-- Start Source text --

Time to get started. I bought 500g of American cherries which I'd found at the supermarket - just pick the nice ones - and weighed up 200g of sugar. Rinse your fruit, then remove the stones (I used an olive pitter). Pop your cherries into a pot and add just enough water to cover them.

Bring to the boil, reduce the heat and simmer until the cherries have softened but still retain some firmness. Add your sugar, stir until dissolved, then remove from the heat.

Pour the cherries and syrup into a container, then arrange into a single layer.

As you can see, there is some colour loss but this will change as it begins to steep in the syrup. Cover and leave for 24 hours.

The next day, drain the syrup from the fruit and measure into a pot. Add 30g of sugar for each 300ml of syrup and bring to the boil, again stirring to dissolve the sugar.

Pour over the fruit, cover and leave for 24 hours. Repeat this step two more times, increasing the sugar to 40g per 300ml of syrup.

By now, the fruit had changed to a blackberry-purple type colour, markedly different in appearance from the washed-out red I started with. While there was some reduction in size, the fruit was surprisingly firm; the syrup was almost as thick as double cream.

-- End Source text --
-- Start Given information --

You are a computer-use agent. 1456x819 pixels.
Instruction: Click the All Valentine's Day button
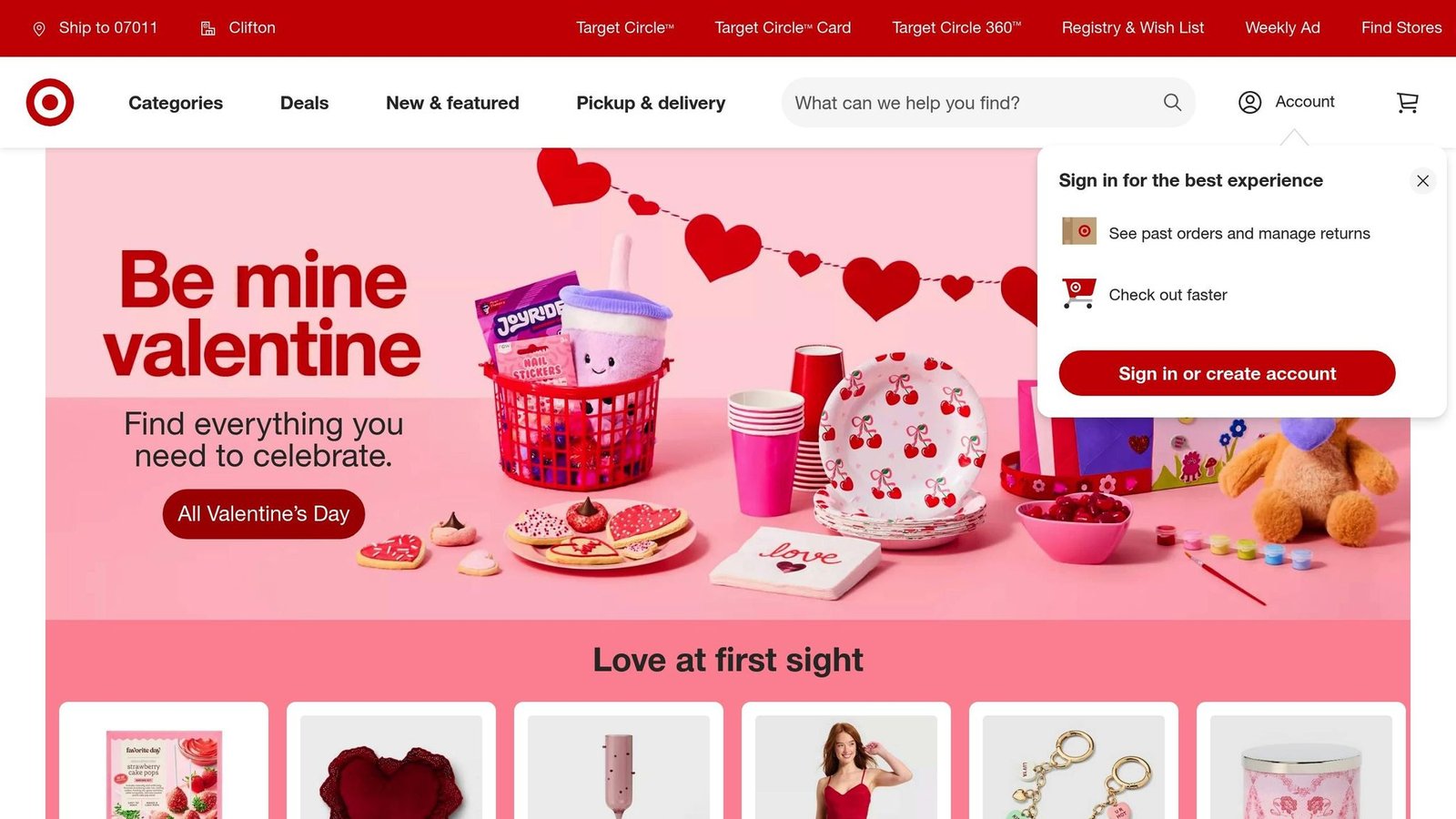click(264, 514)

-- End Given information --

List of tasks:
**1)** Decide whether each statement agrees with the cherry recipe, answering yes or no and quoting the recipe's deciding words: (a) The stones are taken out with an olive pitter. (b) After the first syrup is poured over, the cherries are left covered for 12 hours. (c) In the later repeats, the sugar goes up to 40g per 300ml of syrup.
**2)** Using the cherry recipe, explain why the color loss seen once the cherries are laid out in the container is not a concern.
**3)** According to the cherry recipe, how thick was the syrup by the end?

Responses per task:
**1)** (a) Yes: "I used an olive pitter". (b) No: "Cover and leave for 24 hours." (c) Yes: "increasing the sugar to 40g per 300ml of syrup".

**2)** The recipe says the color loss will change as the cherries begin to steep in the syrup. By the end, the fruit has turned a blackberry-purple color, markedly different from the washed-out red at the start.

**3)** Almost as thick as double cream.